Class DisableKinesisStreamingDestinationRequest

Container for the parameters to the DisableKinesisStreamingDestination operation. Stops replication from the DynamoDB table to the Kinesis data stream. This is done without deleting either of the resources.

Class DisableKinesisStreamingDestinationResponse

This is the response object from the DisableKinesisStreamingDestination operation.

Class DuplicateItemException

There was an attempt to insert an item with the same primary key as an item that already exists in the DynamoDB table.

Class DynamoDBv2PaginatorFactory

Paginators for the DynamoDBv2 service

Class EnableKinesisStreamingConfiguration

Enables setting the configuration for Kinesis Streaming.

Class EnableKinesisStreamingDestinationRequest

Container for the parameters to the EnableKinesisStreamingDestination operation. Starts table data replication to the specified Kinesis data stream at a timestamp chosen during the enable workflow. If this operation doesn't return results immediately, use DescribeKinesisStreamingDestination to check if streaming to the Kinesis data stream is ACTIVE.

Class EnableKinesisStreamingDestinationResponse

This is the response object from the EnableKinesisStreamingDestination operation.

Class Endpoint

An endpoint information details.

Class ExecuteStatementRequest

Container for the parameters to the ExecuteStatement operation. This operation allows you to perform reads and singleton writes on data stored in DynamoDB, using PartiQL.

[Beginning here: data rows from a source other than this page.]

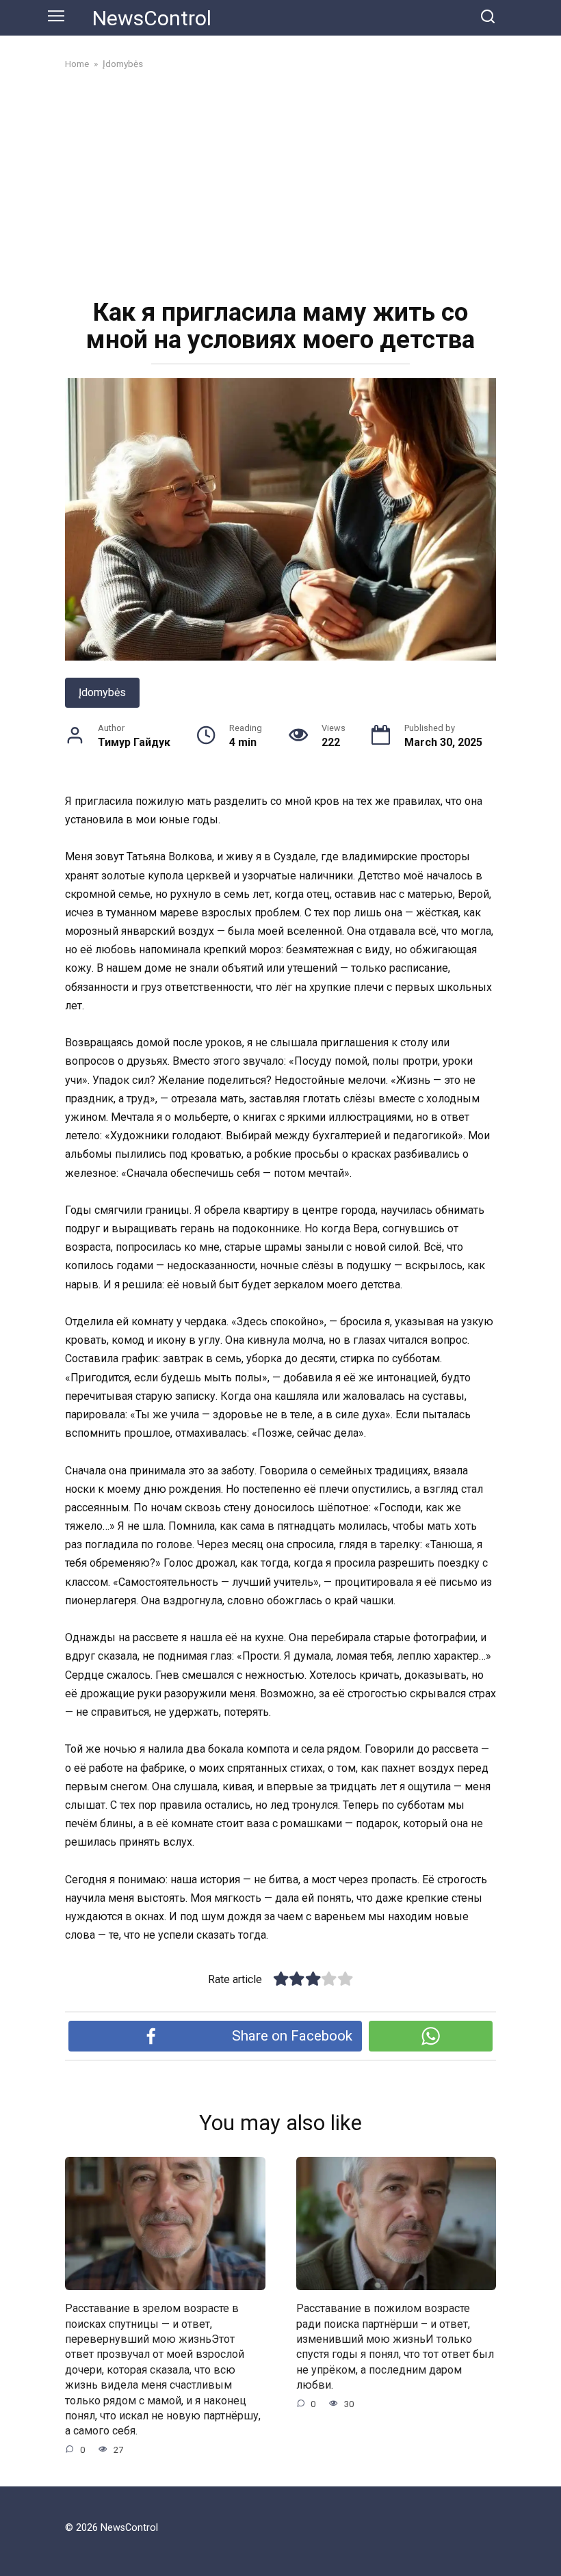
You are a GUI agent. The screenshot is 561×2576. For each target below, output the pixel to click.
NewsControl (151, 18)
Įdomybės (102, 692)
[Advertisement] (280, 182)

For PartiQL reads (SELECT statement), if the total number of processed items exceeds the maximum dataset size limit of 1 MB, the read stops and results are returned to the user as a LastEvaluatedKey value to continue the read in a subsequent operation. If the filter criteria in WHERE clause does not match any data, the read will return an empty result set.

A single SELECT statement response can return up to the maximum number of items (if using the Limit parameter) or a maximum of 1 MB of data (and then apply any filtering to the results using WHERE clause). If LastEvaluatedKey is present in the response, you need to paginate the result set. If NextToken is present, you need to paginate the result set and include NextToken.

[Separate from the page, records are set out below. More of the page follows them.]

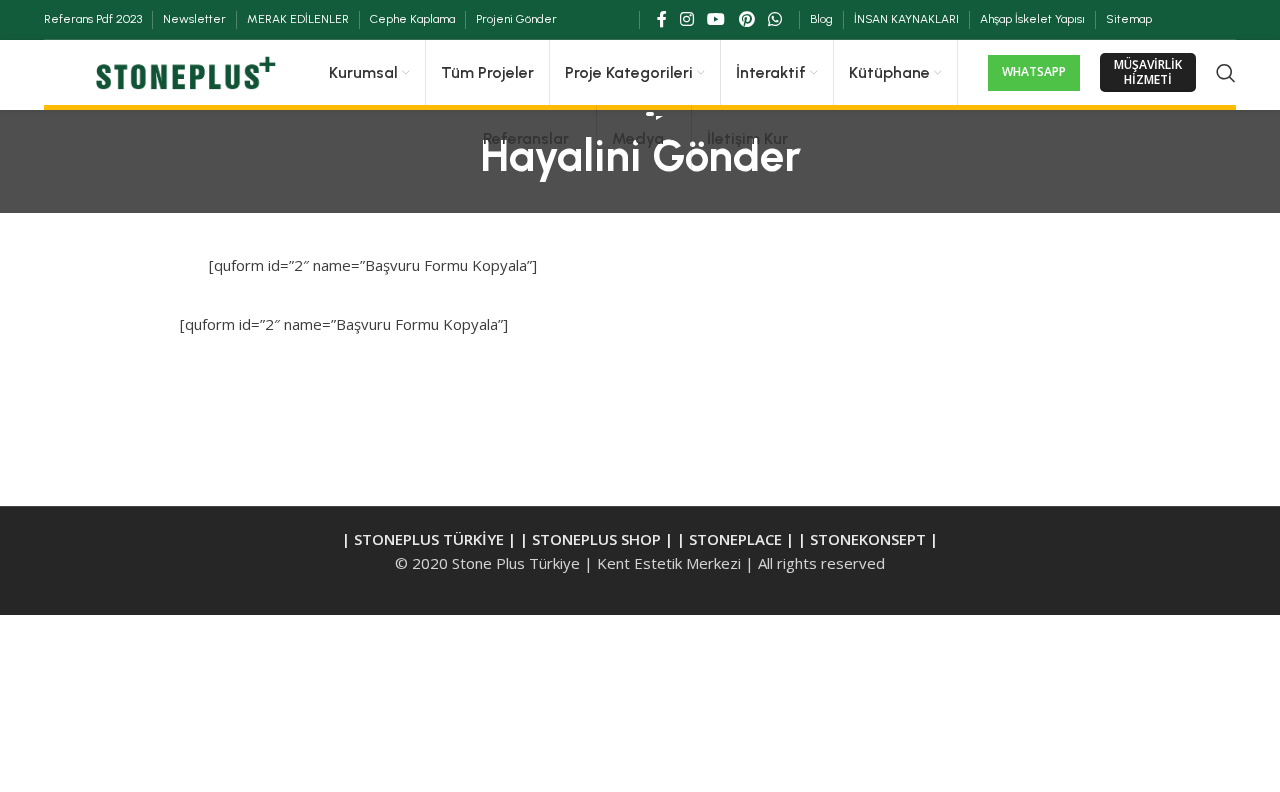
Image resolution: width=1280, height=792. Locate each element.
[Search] (1226, 73)
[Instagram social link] (686, 19)
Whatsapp (1034, 71)
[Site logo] (183, 71)
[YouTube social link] (716, 19)
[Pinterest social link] (746, 19)
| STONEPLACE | (735, 539)
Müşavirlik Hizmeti (1148, 71)
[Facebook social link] (661, 19)
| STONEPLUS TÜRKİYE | (431, 539)
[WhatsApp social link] (774, 19)
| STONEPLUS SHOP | (596, 539)
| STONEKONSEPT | (868, 539)
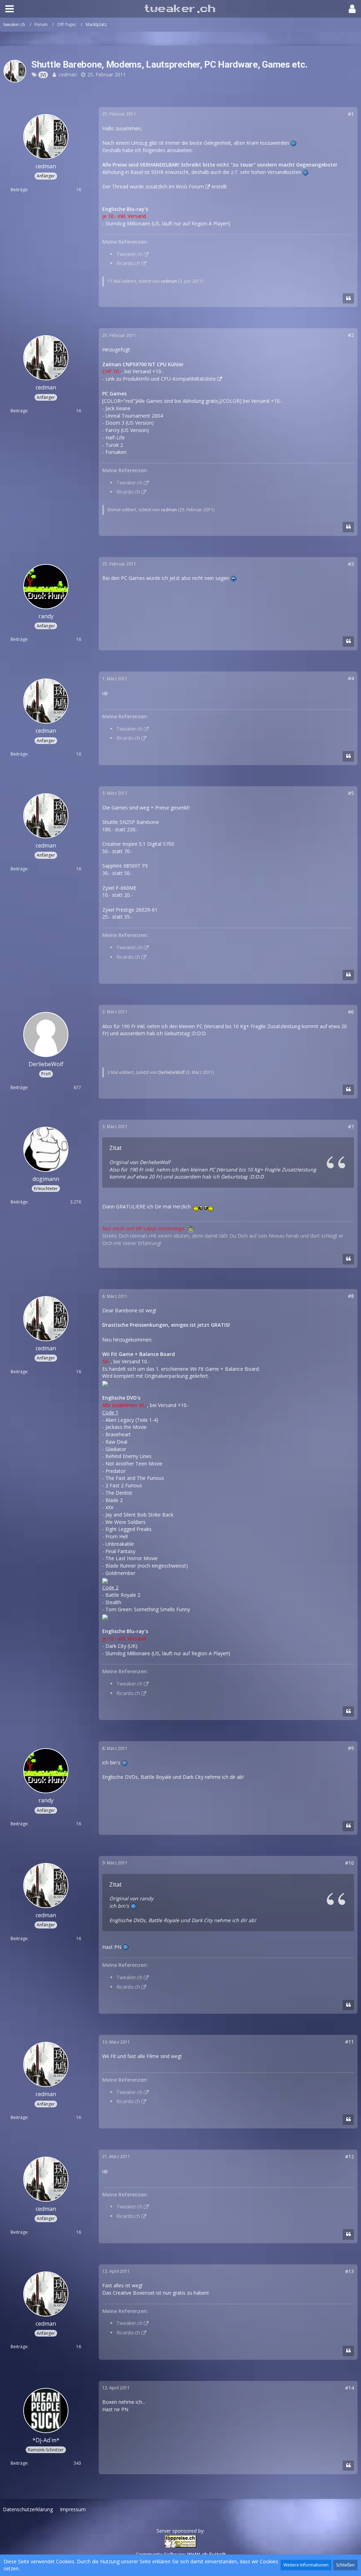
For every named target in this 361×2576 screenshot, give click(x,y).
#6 (351, 1011)
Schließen (345, 2565)
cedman (68, 74)
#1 (351, 114)
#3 (351, 564)
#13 (349, 2271)
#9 (351, 1748)
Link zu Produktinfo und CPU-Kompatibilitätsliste (160, 378)
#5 (351, 793)
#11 (349, 2041)
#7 (351, 1126)
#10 (349, 1862)
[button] (10, 8)
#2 (351, 335)
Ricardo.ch (128, 263)
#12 (349, 2156)
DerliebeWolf (171, 1072)
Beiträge (19, 190)
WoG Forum (190, 186)
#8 (351, 1296)
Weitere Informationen (306, 2565)
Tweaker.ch (129, 254)
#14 (349, 2387)
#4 (351, 678)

Class ExecuteStatementResponse

This is the response object from the ExecuteStatement operation.

Class ExecuteTransactionRequest

Container for the parameters to the ExecuteTransaction operation. This operation allows you to perform transactional reads or writes on data stored in DynamoDB, using PartiQL.

The entire transaction must consist of either read statements or write statements, you cannot mix both in one transaction. The EXISTS function is an exception and can be used to check the condition of specific attributes of the item in a similar manner to ConditionCheck in the TransactWriteItems API.

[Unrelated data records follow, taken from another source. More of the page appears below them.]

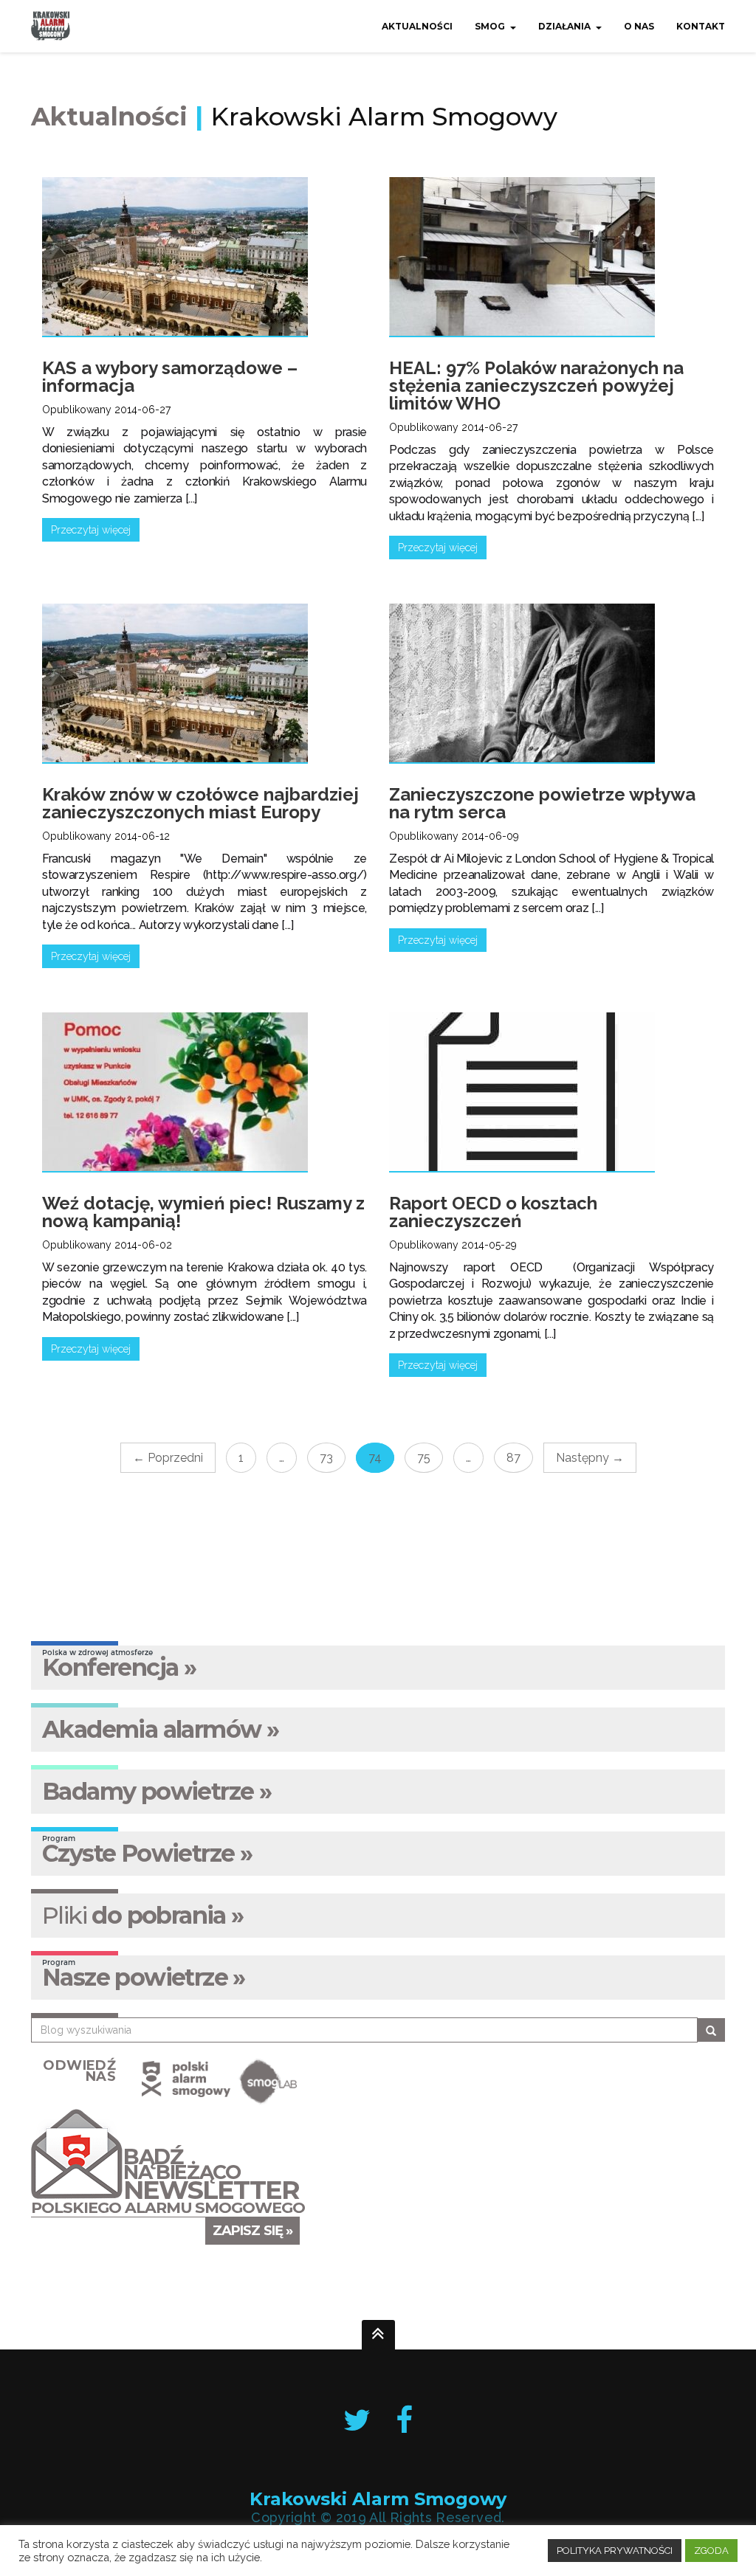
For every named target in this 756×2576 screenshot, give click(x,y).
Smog (490, 26)
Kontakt (700, 26)
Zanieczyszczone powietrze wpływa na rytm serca (542, 803)
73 (326, 1458)
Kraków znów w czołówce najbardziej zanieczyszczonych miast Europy (200, 803)
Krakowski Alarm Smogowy (378, 2499)
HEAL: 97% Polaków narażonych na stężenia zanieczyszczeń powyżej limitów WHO (536, 385)
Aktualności (417, 26)
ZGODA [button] (711, 2550)
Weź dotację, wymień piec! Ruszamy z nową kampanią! (203, 1212)
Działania (564, 26)
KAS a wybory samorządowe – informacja (170, 376)
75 (423, 1458)
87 (513, 1458)
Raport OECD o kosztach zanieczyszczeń (493, 1212)
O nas (639, 26)
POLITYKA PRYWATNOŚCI (615, 2550)
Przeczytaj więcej (91, 530)
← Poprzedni (168, 1458)
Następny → (590, 1458)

Class ExecuteTransactionResponse

This is the response object from the ExecuteTransaction operation.

Class ExpectedAttributeValue

Represents a condition to be compared with an attribute value. This condition can be used with DeleteItem, PutItem, or UpdateItem operations; if the comparison evaluates to true, the operation succeeds; if not, the operation fails. You can use ExpectedAttributeValue in one of two different ways:

  • Use AttributeValueList to specify one or more values to compare against an attribute. Use ComparisonOperator to specify how you want to perform the comparison. If the comparison evaluates to true, then the conditional operation succeeds.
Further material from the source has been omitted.